Copy, exactly and without additions, every line in the records below from the one holding "Aqua Blu Peacock Emily Bikini (705, 1860)" through the one holding "[See Sweetkama Triangle Adjustable Bikini Red]", both ends included.

******************************

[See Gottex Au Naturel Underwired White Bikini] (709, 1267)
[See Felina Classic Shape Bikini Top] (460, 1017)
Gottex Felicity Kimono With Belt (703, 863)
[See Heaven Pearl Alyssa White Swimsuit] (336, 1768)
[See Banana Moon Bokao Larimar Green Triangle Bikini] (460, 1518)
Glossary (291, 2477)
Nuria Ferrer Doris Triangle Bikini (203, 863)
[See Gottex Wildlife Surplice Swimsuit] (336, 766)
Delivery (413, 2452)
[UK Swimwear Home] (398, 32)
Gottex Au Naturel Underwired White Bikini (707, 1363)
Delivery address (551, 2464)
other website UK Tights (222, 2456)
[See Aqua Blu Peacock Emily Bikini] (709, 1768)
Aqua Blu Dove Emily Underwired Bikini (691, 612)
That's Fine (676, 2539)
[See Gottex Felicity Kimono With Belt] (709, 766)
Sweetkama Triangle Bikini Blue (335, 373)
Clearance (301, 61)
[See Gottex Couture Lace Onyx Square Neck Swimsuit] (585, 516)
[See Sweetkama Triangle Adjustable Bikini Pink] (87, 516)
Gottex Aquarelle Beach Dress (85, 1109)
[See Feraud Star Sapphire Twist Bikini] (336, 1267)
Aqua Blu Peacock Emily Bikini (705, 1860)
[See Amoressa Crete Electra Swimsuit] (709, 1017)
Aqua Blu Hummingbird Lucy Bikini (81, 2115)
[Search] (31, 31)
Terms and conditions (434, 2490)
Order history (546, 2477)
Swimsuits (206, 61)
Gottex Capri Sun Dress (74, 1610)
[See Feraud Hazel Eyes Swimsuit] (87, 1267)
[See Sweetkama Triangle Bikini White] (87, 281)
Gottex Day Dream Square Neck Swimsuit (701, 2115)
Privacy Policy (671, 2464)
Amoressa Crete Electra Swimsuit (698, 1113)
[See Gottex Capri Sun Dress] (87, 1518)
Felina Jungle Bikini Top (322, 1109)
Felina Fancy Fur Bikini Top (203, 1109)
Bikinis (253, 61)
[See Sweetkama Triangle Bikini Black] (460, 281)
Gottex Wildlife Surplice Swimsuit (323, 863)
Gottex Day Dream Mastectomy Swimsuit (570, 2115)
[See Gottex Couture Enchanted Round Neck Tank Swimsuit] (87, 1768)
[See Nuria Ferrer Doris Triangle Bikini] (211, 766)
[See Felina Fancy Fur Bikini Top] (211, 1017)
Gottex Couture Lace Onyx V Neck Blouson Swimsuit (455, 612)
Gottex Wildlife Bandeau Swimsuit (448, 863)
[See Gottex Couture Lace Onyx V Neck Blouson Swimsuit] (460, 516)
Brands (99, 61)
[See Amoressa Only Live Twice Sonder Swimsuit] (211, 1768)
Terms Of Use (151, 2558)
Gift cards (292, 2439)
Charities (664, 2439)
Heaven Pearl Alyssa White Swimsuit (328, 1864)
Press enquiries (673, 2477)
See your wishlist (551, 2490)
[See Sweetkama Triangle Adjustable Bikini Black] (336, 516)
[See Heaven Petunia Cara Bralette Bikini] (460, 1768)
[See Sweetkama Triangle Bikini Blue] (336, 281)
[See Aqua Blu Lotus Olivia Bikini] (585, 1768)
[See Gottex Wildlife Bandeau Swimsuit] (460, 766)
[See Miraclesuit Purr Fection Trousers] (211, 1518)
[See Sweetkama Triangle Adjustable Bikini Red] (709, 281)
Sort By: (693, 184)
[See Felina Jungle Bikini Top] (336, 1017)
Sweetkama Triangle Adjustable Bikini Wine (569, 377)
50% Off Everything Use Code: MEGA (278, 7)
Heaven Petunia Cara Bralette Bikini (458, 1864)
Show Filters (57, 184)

******************************

RESPONSE BELOW.
Aqua Blu Peacock Emily Bikini (705, 1860)
[See Amoressa Crete Electra Swimsuit] (709, 1017)
Aqua Blu Hummingbird Lucy Bikini (81, 2115)
[Search] (31, 31)
Terms and conditions (434, 2490)
Order history (546, 2477)
Swimsuits (206, 61)
Gottex Capri Sun Dress (74, 1610)
[See Feraud Hazel Eyes Swimsuit] (87, 1267)
[See Sweetkama Triangle Bikini White] (87, 281)
Gottex Day Dream Square Neck Swimsuit (701, 2115)
Privacy Policy (671, 2464)
Amoressa Crete Electra Swimsuit (698, 1113)
[See Gottex Capri Sun Dress] (87, 1518)
Felina Jungle Bikini Top (322, 1109)
Felina Fancy Fur Bikini Top (203, 1109)
Bikinis (253, 61)
[See Sweetkama Triangle Bikini Black] (460, 281)
Gottex Wildlife Surplice Swimsuit (323, 863)
Gottex Day Dream Mastectomy Swimsuit (570, 2115)
[See Gottex Couture Enchanted Round Neck Tank Swimsuit] (87, 1768)
[See Nuria Ferrer Doris Triangle Bikini] (211, 766)
[See Felina Fancy Fur Bikini Top] (211, 1017)
Gottex Couture Lace Onyx V Neck Blouson Swimsuit (455, 612)
Gottex Wildlife Bandeau Swimsuit (448, 863)
[See Gottex Couture Lace Onyx V Neck Blouson Swimsuit] (460, 516)
Brands (99, 61)
[See Amoressa Only Live Twice Sonder Swimsuit] (211, 1768)
Terms Of Use (151, 2558)
Gift cards (292, 2439)
Charities (664, 2439)
Heaven Pearl Alyssa White Swimsuit (328, 1864)
Press enquiries (673, 2477)
See your wishlist (551, 2490)
[See Sweetkama Triangle Adjustable Bikini Black] (336, 516)
[See Heaven Petunia Cara Bralette Bikini] (460, 1768)
[See Sweetkama Triangle Bikini Blue] (336, 281)
[See Aqua Blu Lotus Olivia Bikini] (585, 1768)
[See Gottex Wildlife Bandeau Swimsuit] (460, 766)
[See Miraclesuit Purr Fection Trousers] (211, 1518)
[See Sweetkama Triangle Adjustable Bikini Red] (709, 281)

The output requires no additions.